Porto Alegre seguia acesa sob a luz fria da lua, e as ruas — mesmo tarde — ainda tinham vida passando.
Louie, meio perdido nos próprios pensamentos, decidiu sair pra caminhar.
Já fazia um dia desde aquele momento estranho em frente ao memorial do Colégio Península.
E desde então…
A cabeça dele parecia não ter mais espaço.
Era informação demais, coisa demais pra processar de uma vez só.
Queria respirar um pouco.
Dar uma volta.
Só andar por aí e tentar clarear as ideias — algo que tinha virado meio rotina pra ele depois do incidente.

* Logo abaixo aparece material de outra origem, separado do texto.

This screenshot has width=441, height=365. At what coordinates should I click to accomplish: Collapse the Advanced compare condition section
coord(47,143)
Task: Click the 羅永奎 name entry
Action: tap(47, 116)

As ruas estavam tranquilas, iluminadas só pelos postes e pela lua.
Tudo tinha aquele brilho frio, silencioso…
Meio distante, meio pesado.
Mas mesmo assim, Louie seguia andando — com os pensamentos à flor da pele.
— “O que tá acontecendo…? Que merda foi aquilo? Até agora eu não entendi porra nenhuma!”
Seu semblante mudava sutilmente, da frustração pra raiva.
— “Depois de tudo, eu e a Nina voltamos pra casa e contamos tudo pra mãe…”
Louie apertou os olhos, tentando lembrar da reação dela.
— “Mas o mais estranho… foi que ela nem pareceu surpresa quando falei dos poderes.”
Ele parou por um instante, franzindo a testa.
— “Será que ela já sabia de alguma coisa?”
Louie parou por um segundo, deu uma olhada pro nada… e entrou todo desengonçado em posição de luta.
— CHIDORI! — gritou, socando o ar com força.
O som se perdeu no meio da rua vazia.
Um silêncio vergonhoso tomou conta do local… e até uns grilos resolveram chiar só pra aumentar a vergonha.
— …É. Bateu vergonha agora.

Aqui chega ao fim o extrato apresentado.